### Try it
Reproduce the records word for word, apart from the images they contain.

Content starts

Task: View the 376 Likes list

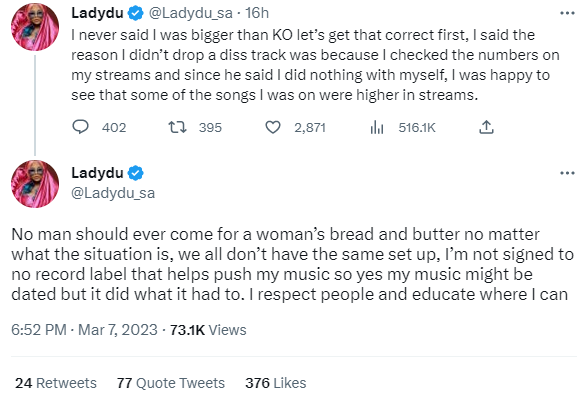Action: [x=276, y=383]
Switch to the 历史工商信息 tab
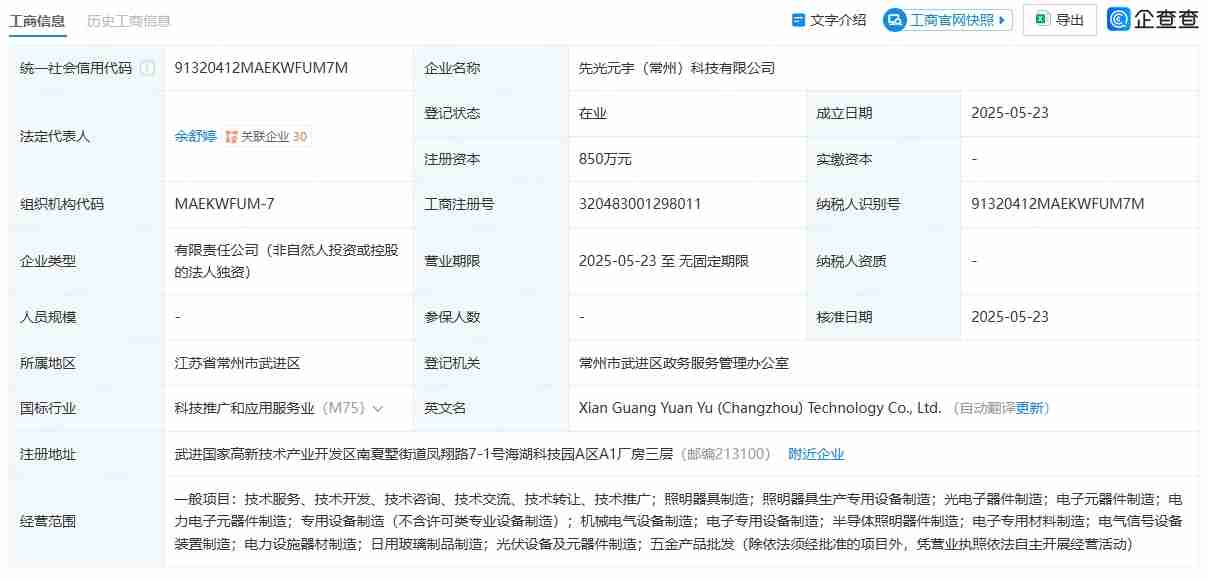This screenshot has height=580, width=1208. [x=131, y=19]
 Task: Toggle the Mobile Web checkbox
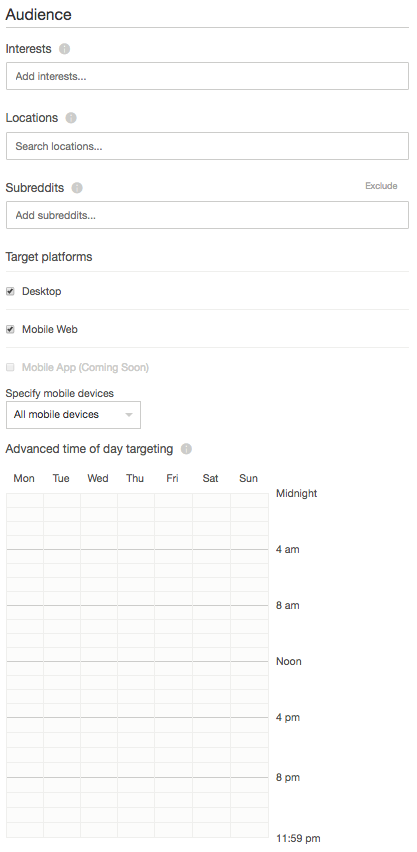tap(10, 329)
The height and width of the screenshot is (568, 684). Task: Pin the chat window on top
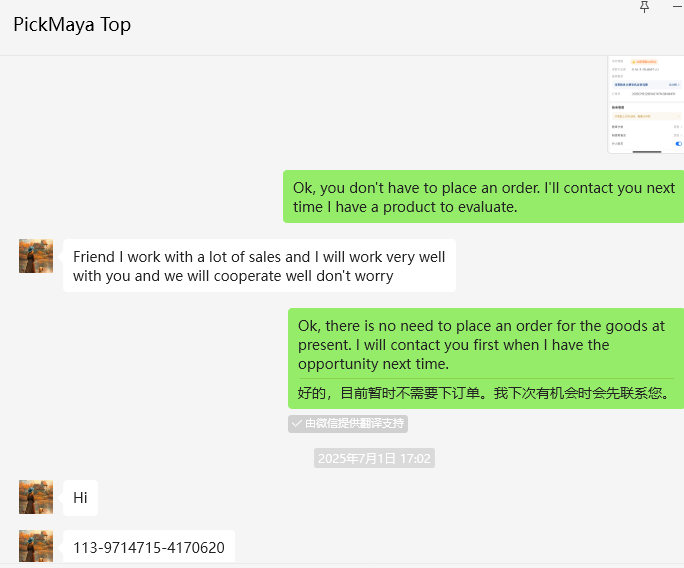coord(644,7)
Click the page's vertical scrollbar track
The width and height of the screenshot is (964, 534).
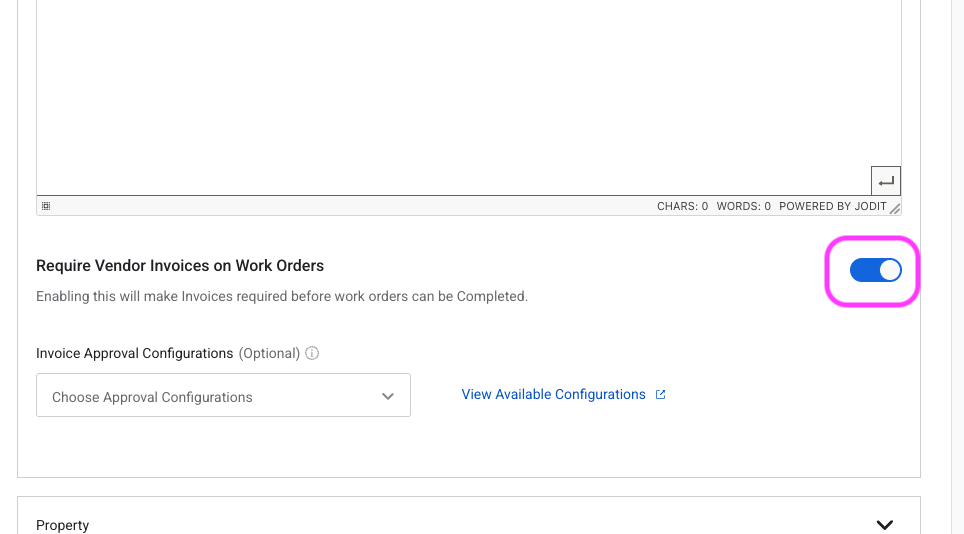pos(957,266)
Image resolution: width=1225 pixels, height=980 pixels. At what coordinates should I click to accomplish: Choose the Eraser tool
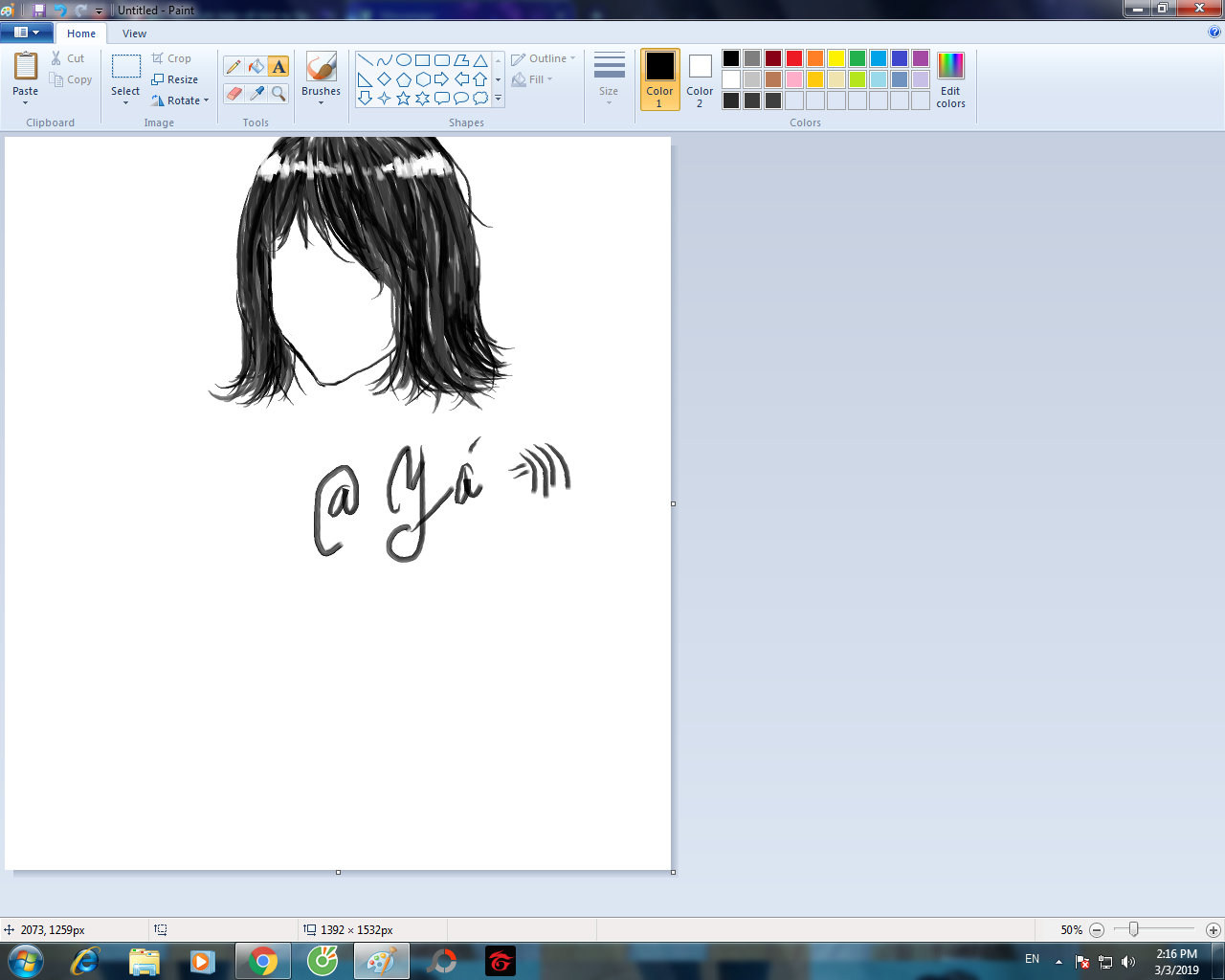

Content ends

### Response area
Task: View the 376 Likes list

Action: [x=276, y=383]
Switch to the 历史工商信息 tab
This screenshot has height=580, width=1208. [x=131, y=19]
 Task: Toggle the Mobile Web checkbox
tap(10, 329)
The height and width of the screenshot is (568, 684). Task: Pin the chat window on top
coord(644,7)
Click the page's vertical scrollbar track
The width and height of the screenshot is (964, 534).
pos(957,266)
Image resolution: width=1225 pixels, height=980 pixels. At what coordinates should I click to accomplish: Choose the Eraser tool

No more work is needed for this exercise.